#### Assignment:
Repeat every entry exactly as it appears.

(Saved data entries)
= Beginning of Section =

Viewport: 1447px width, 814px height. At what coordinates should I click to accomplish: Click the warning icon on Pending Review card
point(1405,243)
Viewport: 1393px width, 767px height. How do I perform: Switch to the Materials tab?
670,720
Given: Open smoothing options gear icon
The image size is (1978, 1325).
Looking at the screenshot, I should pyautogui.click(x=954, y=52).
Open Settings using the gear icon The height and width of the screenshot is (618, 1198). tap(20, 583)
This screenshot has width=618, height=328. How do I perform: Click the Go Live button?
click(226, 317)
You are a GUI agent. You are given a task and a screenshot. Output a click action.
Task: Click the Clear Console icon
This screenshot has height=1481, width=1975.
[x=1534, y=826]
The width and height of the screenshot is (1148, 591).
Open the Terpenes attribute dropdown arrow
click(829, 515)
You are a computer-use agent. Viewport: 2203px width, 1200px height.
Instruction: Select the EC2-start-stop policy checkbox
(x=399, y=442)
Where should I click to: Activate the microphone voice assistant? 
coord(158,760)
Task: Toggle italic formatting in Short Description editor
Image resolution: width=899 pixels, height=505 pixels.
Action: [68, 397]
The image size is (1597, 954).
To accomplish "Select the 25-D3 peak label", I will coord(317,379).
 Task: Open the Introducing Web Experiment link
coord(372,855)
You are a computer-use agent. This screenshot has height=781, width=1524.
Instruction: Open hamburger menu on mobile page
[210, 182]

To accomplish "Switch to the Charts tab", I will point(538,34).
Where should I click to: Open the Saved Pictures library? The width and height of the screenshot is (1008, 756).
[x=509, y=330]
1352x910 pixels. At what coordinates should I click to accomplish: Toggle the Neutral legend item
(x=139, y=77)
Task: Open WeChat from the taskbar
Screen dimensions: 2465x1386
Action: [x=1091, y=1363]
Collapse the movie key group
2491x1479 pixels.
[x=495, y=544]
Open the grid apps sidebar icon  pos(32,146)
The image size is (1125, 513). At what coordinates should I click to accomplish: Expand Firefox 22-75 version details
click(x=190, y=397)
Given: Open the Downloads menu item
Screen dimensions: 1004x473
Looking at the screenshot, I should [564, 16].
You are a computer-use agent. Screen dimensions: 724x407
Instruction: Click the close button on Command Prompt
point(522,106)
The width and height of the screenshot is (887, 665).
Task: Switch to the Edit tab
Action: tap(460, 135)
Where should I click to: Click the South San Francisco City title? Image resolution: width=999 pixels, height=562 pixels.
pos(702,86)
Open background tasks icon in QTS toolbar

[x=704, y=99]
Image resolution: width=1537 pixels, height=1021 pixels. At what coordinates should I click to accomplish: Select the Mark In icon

= End of Section =

#### Output below:
Viewport: 1447px width, 814px height. At what coordinates should I click to accomplish: Click the warning icon on Pending Review card
point(1405,243)
Viewport: 1393px width, 767px height. How do I perform: Switch to the Materials tab?
670,720
Given: Open smoothing options gear icon
The image size is (1978, 1325).
Looking at the screenshot, I should pyautogui.click(x=954, y=52).
Open Settings using the gear icon The height and width of the screenshot is (618, 1198). tap(20, 583)
This screenshot has width=618, height=328. How do I perform: Click the Go Live button?
click(226, 317)
You are a GUI agent. You are given a task and a screenshot. Output a click action.
Task: Click the Clear Console icon
This screenshot has height=1481, width=1975.
[x=1534, y=826]
The width and height of the screenshot is (1148, 591).
Open the Terpenes attribute dropdown arrow
click(829, 515)
You are a computer-use agent. Viewport: 2203px width, 1200px height.
Instruction: Select the EC2-start-stop policy checkbox
(x=399, y=442)
Where should I click to: Activate the microphone voice assistant? 
coord(158,760)
Task: Toggle italic formatting in Short Description editor
Image resolution: width=899 pixels, height=505 pixels.
Action: [68, 397]
The image size is (1597, 954).
To accomplish "Select the 25-D3 peak label", I will coord(317,379).
 Task: Open the Introducing Web Experiment link
coord(372,855)
You are a computer-use agent. This screenshot has height=781, width=1524.
Instruction: Open hamburger menu on mobile page
[210, 182]

To accomplish "Switch to the Charts tab", I will point(538,34).
Where should I click to: Open the Saved Pictures library? The width and height of the screenshot is (1008, 756).
[x=509, y=330]
1352x910 pixels. At what coordinates should I click to accomplish: Toggle the Neutral legend item
(x=139, y=77)
Task: Open WeChat from the taskbar
Screen dimensions: 2465x1386
Action: [x=1091, y=1363]
Collapse the movie key group
2491x1479 pixels.
[x=495, y=544]
Open the grid apps sidebar icon  pos(32,146)
The image size is (1125, 513). At what coordinates should I click to accomplish: Expand Firefox 22-75 version details
click(x=190, y=397)
Given: Open the Downloads menu item
Screen dimensions: 1004x473
Looking at the screenshot, I should [564, 16].
You are a computer-use agent. Screen dimensions: 724x407
Instruction: Click the close button on Command Prompt
point(522,106)
The width and height of the screenshot is (887, 665).
Task: Switch to the Edit tab
Action: tap(460, 135)
Where should I click to: Click the South San Francisco City title? Image resolution: width=999 pixels, height=562 pixels.
pos(702,86)
Open background tasks icon in QTS toolbar

[x=704, y=99]
Image resolution: width=1537 pixels, height=1021 pixels. At what coordinates should I click to accomplish: Select the Mark In icon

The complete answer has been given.